• **WORK TO BE COMPLETED**: Please rewrite the material starting with the line that contains "The width and height of the screenshot is (864, 1400)." and going on through the line that contains "Action: coord(295,79)", changing "Viewport" to "Window" and keeping everything else the same.

========================================================================

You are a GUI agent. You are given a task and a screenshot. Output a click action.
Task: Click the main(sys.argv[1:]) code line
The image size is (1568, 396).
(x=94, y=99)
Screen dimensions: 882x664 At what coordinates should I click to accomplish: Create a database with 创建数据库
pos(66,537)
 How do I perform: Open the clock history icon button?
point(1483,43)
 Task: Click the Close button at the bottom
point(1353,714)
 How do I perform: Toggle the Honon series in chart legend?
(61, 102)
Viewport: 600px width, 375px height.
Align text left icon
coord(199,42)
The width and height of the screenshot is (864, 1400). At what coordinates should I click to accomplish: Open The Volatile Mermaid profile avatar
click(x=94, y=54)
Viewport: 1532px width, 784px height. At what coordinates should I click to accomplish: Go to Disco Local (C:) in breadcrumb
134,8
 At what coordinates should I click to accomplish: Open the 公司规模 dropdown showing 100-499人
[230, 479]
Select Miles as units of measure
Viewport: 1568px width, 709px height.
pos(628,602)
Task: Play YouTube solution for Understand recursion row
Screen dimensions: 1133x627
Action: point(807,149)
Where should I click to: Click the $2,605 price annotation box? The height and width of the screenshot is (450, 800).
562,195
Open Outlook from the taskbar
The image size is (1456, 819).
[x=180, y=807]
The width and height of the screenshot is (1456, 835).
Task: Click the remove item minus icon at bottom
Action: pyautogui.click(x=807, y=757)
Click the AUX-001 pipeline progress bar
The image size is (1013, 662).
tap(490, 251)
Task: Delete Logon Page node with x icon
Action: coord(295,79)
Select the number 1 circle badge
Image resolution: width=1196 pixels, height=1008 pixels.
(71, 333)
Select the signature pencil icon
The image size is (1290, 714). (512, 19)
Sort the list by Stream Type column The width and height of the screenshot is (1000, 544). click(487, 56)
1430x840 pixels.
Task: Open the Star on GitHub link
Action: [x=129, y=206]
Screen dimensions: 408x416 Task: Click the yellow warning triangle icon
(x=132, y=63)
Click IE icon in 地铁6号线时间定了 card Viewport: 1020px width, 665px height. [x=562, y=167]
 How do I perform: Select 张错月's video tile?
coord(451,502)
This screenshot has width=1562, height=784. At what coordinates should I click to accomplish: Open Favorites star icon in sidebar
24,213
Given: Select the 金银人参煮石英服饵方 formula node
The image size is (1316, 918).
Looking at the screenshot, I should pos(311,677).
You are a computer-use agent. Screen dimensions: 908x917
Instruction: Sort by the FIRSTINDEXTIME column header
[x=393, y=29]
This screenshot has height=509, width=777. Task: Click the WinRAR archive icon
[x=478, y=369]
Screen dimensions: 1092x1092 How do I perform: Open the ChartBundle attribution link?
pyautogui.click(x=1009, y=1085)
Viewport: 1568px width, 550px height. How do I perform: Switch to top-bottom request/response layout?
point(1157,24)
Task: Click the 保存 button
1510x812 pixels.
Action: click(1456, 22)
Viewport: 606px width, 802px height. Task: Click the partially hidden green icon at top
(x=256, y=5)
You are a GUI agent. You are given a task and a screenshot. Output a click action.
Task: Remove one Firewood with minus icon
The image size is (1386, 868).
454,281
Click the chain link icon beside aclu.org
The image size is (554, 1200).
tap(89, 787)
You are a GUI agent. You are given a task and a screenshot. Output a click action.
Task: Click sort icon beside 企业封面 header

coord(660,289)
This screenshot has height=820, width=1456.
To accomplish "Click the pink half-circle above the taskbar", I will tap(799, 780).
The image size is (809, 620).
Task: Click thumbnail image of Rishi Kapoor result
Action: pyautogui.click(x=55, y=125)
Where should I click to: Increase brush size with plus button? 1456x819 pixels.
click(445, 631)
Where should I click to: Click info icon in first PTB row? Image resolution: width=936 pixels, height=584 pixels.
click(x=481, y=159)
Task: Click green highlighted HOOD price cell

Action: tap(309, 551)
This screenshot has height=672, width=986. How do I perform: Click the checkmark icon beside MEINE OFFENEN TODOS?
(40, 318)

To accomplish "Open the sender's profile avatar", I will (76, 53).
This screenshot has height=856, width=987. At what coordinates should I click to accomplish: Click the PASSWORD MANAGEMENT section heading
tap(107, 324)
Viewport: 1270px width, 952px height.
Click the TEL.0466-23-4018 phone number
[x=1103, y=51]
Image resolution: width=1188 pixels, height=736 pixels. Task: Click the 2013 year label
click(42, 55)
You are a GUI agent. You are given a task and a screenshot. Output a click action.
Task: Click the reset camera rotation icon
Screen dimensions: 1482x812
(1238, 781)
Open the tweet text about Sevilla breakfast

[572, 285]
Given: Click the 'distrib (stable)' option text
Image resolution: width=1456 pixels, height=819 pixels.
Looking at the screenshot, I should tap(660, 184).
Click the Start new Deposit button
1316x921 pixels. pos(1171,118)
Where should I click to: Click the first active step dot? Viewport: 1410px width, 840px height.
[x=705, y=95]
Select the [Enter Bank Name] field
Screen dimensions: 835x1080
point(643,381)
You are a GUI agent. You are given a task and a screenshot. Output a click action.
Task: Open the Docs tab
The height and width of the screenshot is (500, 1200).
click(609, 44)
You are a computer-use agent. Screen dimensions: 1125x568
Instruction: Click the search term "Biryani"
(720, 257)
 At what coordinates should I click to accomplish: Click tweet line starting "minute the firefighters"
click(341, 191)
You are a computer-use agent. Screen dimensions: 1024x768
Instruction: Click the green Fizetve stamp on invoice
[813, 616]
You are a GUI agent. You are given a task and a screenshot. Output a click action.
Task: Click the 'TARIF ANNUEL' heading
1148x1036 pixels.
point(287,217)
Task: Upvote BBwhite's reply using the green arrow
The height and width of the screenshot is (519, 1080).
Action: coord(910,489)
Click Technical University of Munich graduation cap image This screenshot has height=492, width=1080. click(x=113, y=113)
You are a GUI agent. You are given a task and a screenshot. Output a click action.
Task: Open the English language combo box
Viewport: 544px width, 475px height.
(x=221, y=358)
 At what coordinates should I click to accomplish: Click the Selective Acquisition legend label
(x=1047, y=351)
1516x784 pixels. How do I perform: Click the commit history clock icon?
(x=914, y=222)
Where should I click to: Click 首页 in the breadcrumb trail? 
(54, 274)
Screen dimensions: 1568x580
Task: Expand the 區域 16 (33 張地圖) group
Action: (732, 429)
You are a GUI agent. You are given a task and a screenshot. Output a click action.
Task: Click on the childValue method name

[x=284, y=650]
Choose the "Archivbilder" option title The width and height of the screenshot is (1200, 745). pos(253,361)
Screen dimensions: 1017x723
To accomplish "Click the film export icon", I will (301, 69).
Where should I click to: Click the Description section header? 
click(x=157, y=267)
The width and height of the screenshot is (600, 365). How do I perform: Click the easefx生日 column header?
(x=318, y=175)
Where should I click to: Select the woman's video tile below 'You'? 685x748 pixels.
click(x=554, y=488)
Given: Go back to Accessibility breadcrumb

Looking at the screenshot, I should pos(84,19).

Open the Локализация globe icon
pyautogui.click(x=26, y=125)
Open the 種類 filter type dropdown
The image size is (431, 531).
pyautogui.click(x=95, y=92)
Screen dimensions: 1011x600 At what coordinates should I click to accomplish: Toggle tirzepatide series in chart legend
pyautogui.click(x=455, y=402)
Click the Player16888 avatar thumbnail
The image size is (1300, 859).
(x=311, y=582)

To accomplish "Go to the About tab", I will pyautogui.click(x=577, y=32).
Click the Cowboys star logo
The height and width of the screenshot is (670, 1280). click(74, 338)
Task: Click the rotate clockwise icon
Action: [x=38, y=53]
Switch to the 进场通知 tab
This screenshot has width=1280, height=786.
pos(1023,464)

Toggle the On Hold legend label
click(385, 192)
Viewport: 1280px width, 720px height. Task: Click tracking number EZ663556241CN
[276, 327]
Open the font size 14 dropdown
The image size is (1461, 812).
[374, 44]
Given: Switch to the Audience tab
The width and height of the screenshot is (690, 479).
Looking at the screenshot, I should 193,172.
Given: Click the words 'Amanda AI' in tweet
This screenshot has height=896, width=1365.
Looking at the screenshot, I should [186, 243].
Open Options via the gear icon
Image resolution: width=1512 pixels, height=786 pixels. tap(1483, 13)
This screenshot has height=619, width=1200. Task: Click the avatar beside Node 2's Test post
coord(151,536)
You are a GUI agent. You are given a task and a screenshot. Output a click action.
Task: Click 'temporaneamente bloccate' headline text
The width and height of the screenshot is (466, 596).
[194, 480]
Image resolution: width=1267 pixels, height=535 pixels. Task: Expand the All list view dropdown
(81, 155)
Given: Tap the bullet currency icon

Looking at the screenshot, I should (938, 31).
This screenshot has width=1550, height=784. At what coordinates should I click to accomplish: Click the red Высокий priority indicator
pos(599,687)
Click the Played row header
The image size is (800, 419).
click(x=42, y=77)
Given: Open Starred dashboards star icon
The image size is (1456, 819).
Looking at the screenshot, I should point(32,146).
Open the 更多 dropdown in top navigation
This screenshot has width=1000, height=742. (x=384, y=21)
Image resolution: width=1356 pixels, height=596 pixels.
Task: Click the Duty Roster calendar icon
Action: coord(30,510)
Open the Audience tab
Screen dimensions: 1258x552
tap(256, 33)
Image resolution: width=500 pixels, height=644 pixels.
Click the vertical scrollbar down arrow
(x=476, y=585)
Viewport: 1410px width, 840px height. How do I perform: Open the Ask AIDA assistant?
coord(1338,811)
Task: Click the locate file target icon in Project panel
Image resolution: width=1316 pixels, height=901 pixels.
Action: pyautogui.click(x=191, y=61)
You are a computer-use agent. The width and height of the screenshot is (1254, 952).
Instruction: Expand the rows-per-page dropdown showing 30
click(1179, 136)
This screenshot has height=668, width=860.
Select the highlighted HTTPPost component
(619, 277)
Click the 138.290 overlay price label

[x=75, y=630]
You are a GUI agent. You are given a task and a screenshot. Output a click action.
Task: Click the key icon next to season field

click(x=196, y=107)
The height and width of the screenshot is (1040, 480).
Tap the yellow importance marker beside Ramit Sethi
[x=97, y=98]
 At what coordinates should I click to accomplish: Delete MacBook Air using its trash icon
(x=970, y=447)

========================================================================

• **THE OUTPUT**:
The width and height of the screenshot is (864, 1400). At what coordinates should I click to accomplish: Open The Volatile Mermaid profile avatar
click(x=94, y=54)
Window: 1532px width, 784px height. At what coordinates should I click to accomplish: Go to Disco Local (C:) in breadcrumb
134,8
 At what coordinates should I click to accomplish: Open the 公司规模 dropdown showing 100-499人
[230, 479]
Select Miles as units of measure
Window: 1568px width, 709px height.
pos(628,602)
Task: Play YouTube solution for Understand recursion row
Screen dimensions: 1133x627
Action: point(807,149)
Where should I click to: Click the $2,605 price annotation box? The height and width of the screenshot is (450, 800).
562,195
Open Outlook from the taskbar
The image size is (1456, 819).
[x=180, y=807]
The width and height of the screenshot is (1456, 835).
Task: Click the remove item minus icon at bottom
Action: pyautogui.click(x=807, y=757)
Click the AUX-001 pipeline progress bar
The image size is (1013, 662).
tap(490, 251)
Task: Delete Logon Page node with x icon
Action: coord(295,79)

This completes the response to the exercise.